Fig. 3: Assay optimization for POC applications.

a NA extraction protocol. Cells are lysed by proteinase K (Pro K) to release NAs. Subsequently, Pro K is heat-deactivated (95 °C), and the CreDiT reaction is initiated. b The lysis time and Pro K concentration ([Pro K]) were optimized to maximize the NA extraction yield. Samples containing Ca Ski cells (2.5 × 10⁴ cells/mL) were analyzed for HPV16. (Left panel) The extraction yields reached a plateau (red arrow) within 15-min of lysis. HPV16 signals from 20-min lysis were used for normalization. (Right panel) The extraction yield was maximal (blue arrow) at [Pro K] = 0.5 mg/mL and comparable to that of a spin column (gold standard).
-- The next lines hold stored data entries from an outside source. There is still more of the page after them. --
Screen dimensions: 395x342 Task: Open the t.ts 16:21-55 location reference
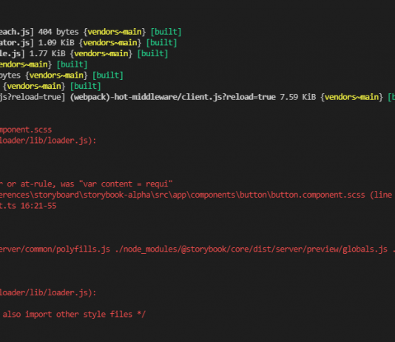pyautogui.click(x=28, y=206)
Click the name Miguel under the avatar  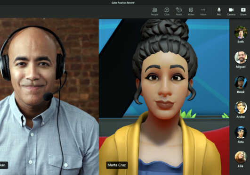pyautogui.click(x=241, y=67)
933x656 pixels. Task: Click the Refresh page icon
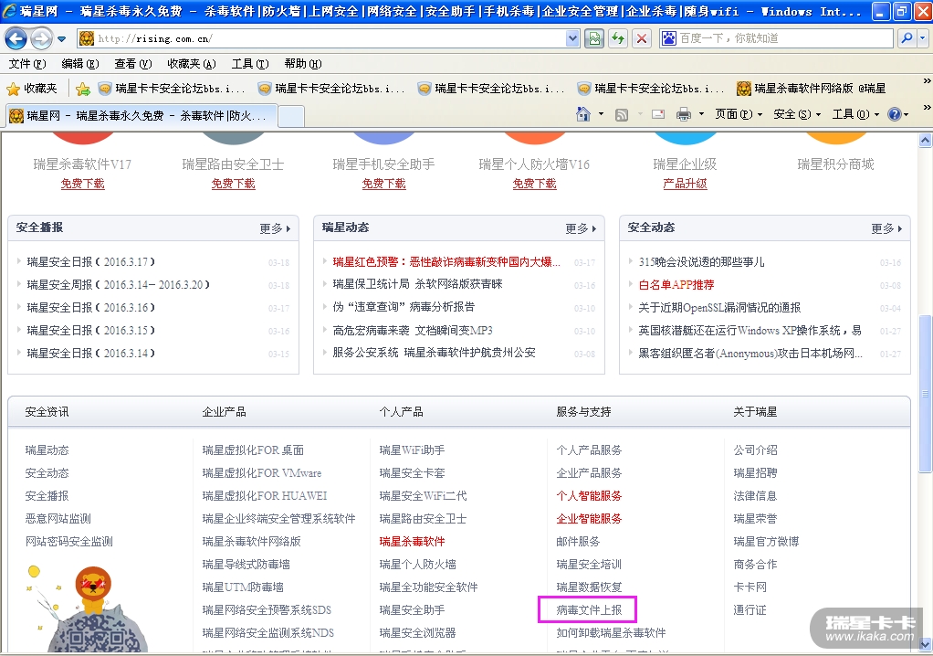point(619,38)
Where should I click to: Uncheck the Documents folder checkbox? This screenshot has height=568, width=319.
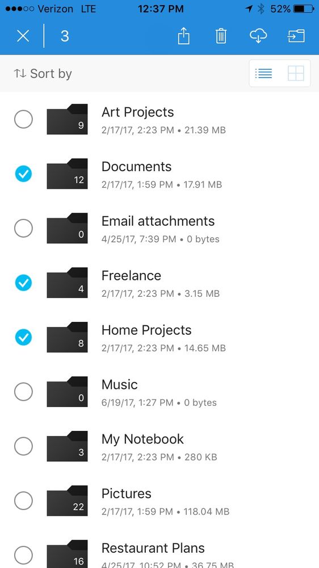point(23,174)
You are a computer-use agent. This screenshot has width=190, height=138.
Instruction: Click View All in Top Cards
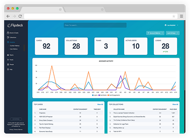(x=100, y=105)
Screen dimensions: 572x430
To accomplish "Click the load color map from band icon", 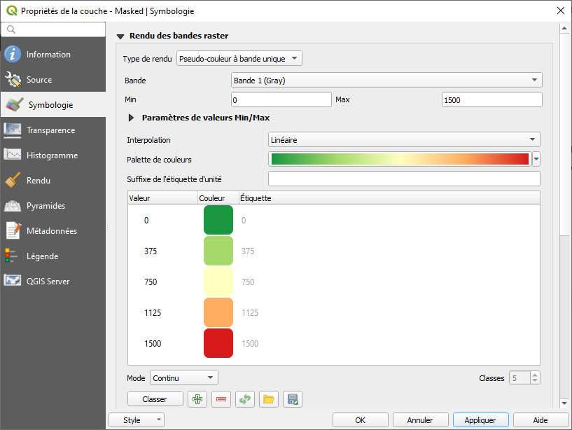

Data were displayed as mean ± s.d. from technical triplicates. c Extracted NAs were PCR-amplified for the HPV16 gene. Gel electrophoresis showed comparable bands between the CreDiT and the spin-column extraction methods. bp, base pairs. d Both extraction methods (CreDiT, spin column) yielded statistically identical results (unpaired, two-sided t-test) in analytical assays. Data were displayed as mean ± s.d. from technical quadruplicates. e CreDiT reagents were lyophilized and stored under ambient conditions. The lyophilized reagents demonstrated consistent activity for at least two weeks. Ca Ski cells (2.5 × 10⁴ cells/mL) were analyzed for HPV16. Data were displayed as mean ± s.d. from technical triplicates. a.u. arbitrary unit. Source data are provided as a Source Data file.